Wir werden die Worte an dieser Stelle nicht vorwegnehmen, keine Spoiler also, das sollte jeder Fan selbst erleben und für sich wirken lassen. Nur so viel sei gesagt: Die abschließenden, tief bewegenden Worte von Mick Schumacher hinterließen bei mir einen bleibenden Eindruck und zeugen von seiner Stärke und seinem Charakter.
Schumacher: Wer sollte sich die Doku ansehen?
Für wen ist "Schumacher" nun also gedacht? Hier gilt es zwei Gruppen von Formel-1-Fans zu berücksichtigen: Alle, die Schumachers Karriere komplett oder teilweise mitverfolgt haben, und all jene, die vielleicht erst später zum Sport gefunden haben (oder geboren wurden).
Wer alle Ereignisse bereits kennt, hat sich im Vorhinein vielleicht etwas mehr Neues erhofft. Aber spätestens wenn die Renn- und Jubelszenen auf dem Bildschirm erscheinen, kommen die Erinnerungen und Emotionen zurück und verpassen altgedienten Schumi- und F1-Fans die nötige Portion Nostalgie. Eine klare Empfehlung für sie.

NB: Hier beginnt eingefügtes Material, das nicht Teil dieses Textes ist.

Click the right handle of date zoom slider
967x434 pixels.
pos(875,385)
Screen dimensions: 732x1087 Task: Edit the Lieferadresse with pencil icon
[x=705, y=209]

Wer Schumachers Karriere nicht von Anfang an oder erst ab den Mercedes-Jahren miterlebt hat, darf sich ebenso angesprochen fühlen. Schließlich bekommt er oder sie mit der Dokumentation eine kleine, kurzlebige Formel-1-Geschichtsstunde im Schnelldurchgang serviert. Obwohl es noch so viel mehr denkwürdige Rennen und Momente aus dieser Ära gegeben hätte, sind die enthaltenen Grands Prix definitiv etwas, was jeder Formel-1-Zuschauer einmal gehört haben sollte.

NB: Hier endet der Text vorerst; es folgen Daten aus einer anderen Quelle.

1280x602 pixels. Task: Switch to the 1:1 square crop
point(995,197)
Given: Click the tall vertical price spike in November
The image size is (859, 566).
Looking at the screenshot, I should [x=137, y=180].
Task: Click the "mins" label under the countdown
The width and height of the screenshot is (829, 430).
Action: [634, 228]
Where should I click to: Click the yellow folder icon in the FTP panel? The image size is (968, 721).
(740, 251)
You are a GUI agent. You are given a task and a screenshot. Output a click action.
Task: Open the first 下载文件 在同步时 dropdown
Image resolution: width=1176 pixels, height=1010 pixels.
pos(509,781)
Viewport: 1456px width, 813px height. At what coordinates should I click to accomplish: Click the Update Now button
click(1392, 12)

Und dann wären da natürlich noch all jene Zuschauer, die keine Formel-1-Fans sind und sich noch nie näher mit Michael Schumacher beschäftigt haben. So unwahrscheinlich dies für uns F1-Freaks klingen mag, das dürfte wohl ein großer Teil der Abonnenten des Streamingdienstes sein. Auch diese Zuschauerinnen und Zuschauer stehen nicht verloren da. Allerdings ist es für sie unter Umständen wichtig, ihre Erwartungen vorher richtig einzuordnen.

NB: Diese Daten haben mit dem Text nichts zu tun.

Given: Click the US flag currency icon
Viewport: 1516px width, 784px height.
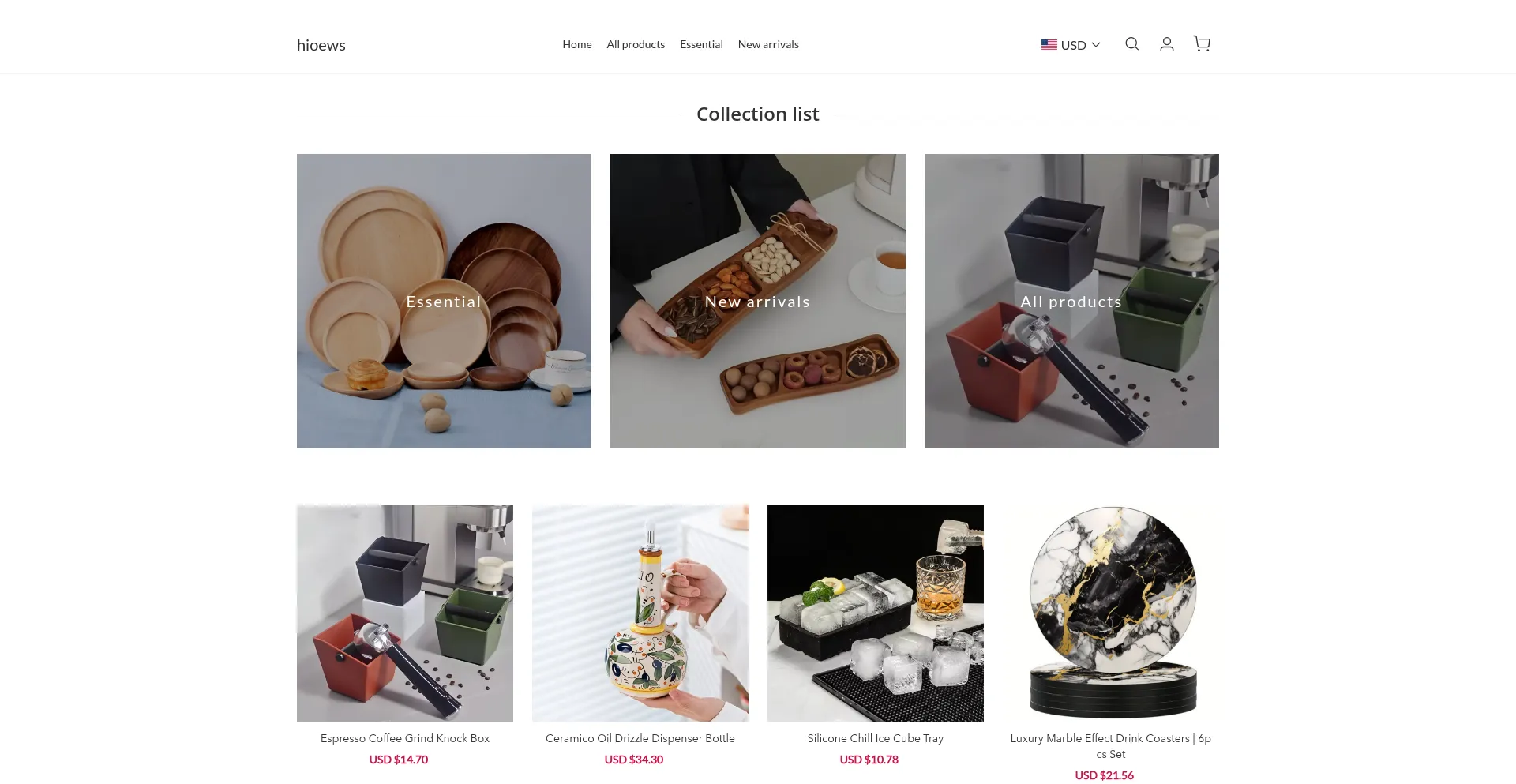Looking at the screenshot, I should click(1049, 45).
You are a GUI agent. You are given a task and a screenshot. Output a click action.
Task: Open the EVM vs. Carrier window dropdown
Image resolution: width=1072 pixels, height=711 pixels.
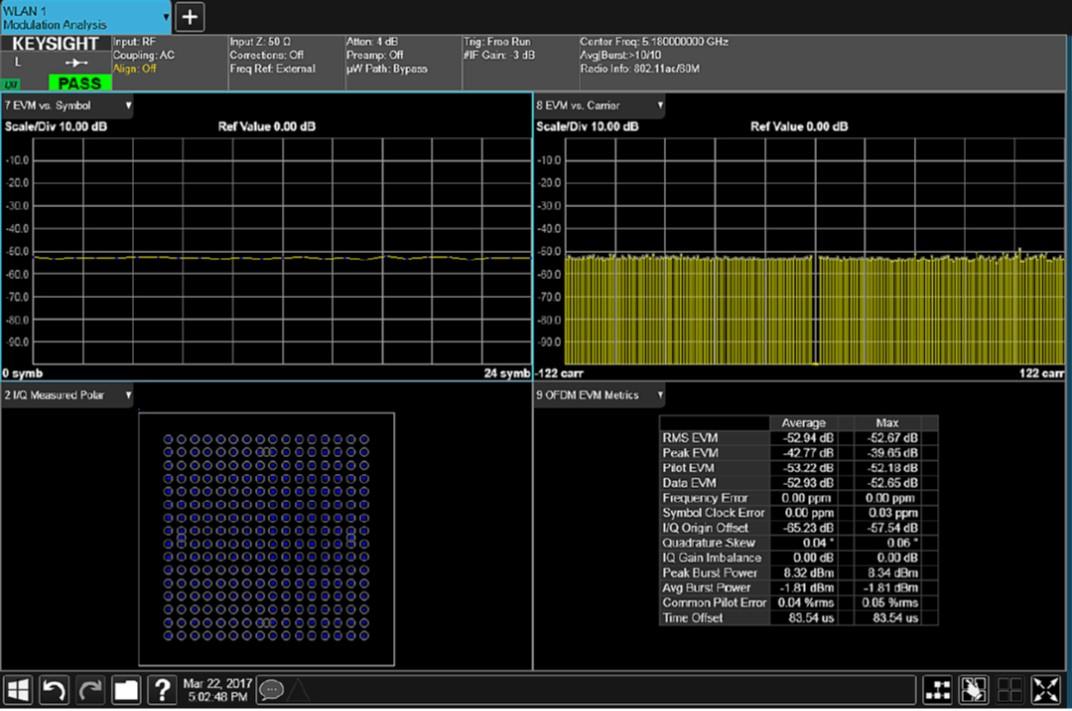pos(660,105)
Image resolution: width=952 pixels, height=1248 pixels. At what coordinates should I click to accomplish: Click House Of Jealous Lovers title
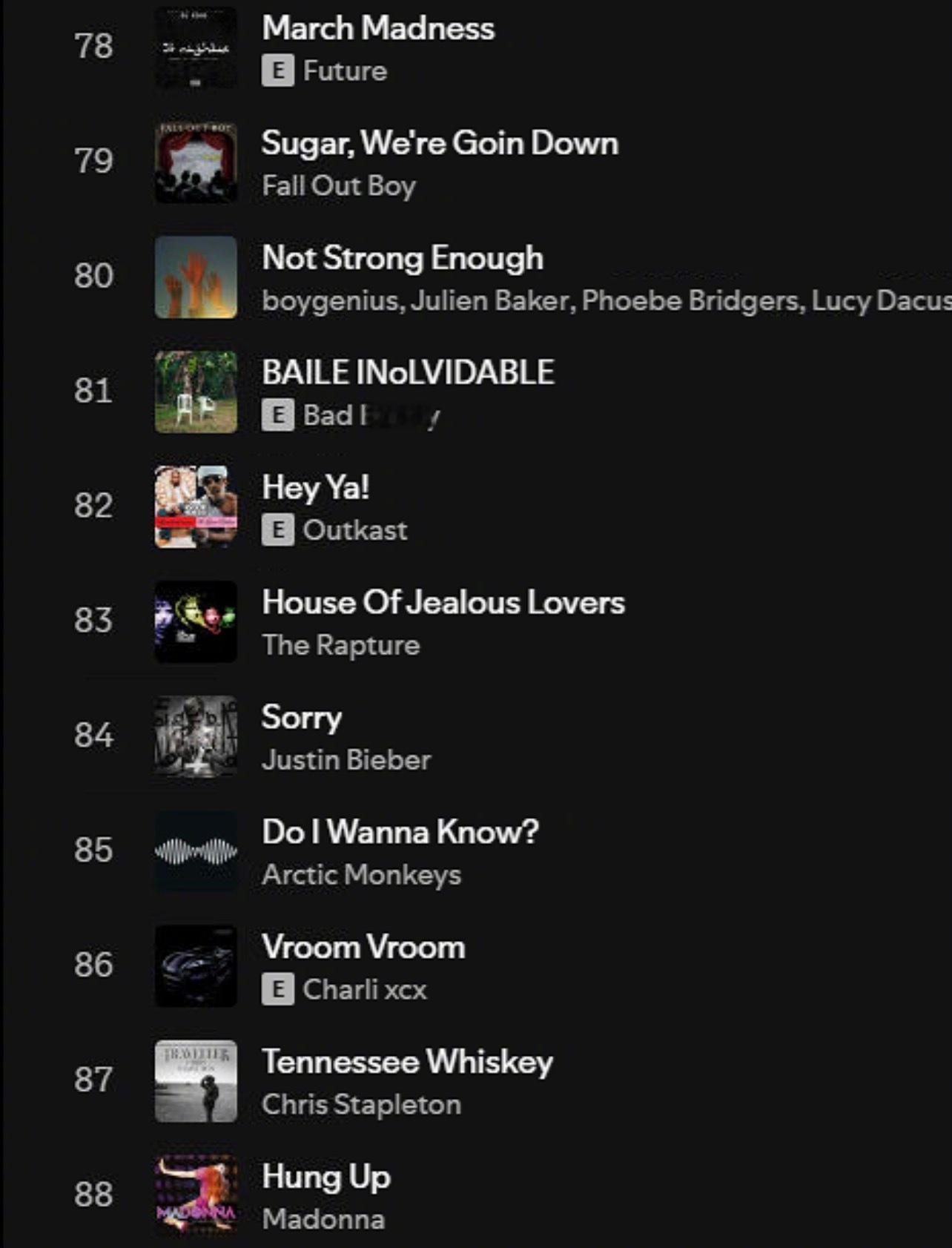[443, 602]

"Schumacher" ist definitiv nicht "Drive to Survive: Schumacher Edition". Die weltweit erfolgreiche Netflix-Serie zu den vergangenen drei F1-Saisons ist ein (über)produziertes, dramatisiertes Hochglanz-Drama. Die Serie ist cineastisch inszeniert, setzt auf Bombast, Action und teilweise erzwungenes Drama. "Schumacher" ist nichts davon. Es ist für einen großen Teil der Laufzeit eine Dokumentation über Racing, aber eben auch über den Menschen Michael Schumacher. Nicht produziertes Hochglanz-Drama, sondern ein echtes Schicksal des Lebens, eine Achterbahnfahrt der Emotionen. Wie eine Runde in Monaco.
Fazit: Karriere-Rückblick bietet wenig Neues, weckt jedoch wundervolle Erinnerungen. Die großen Emotionen folgen am Ende. Bewegend und sehenswert.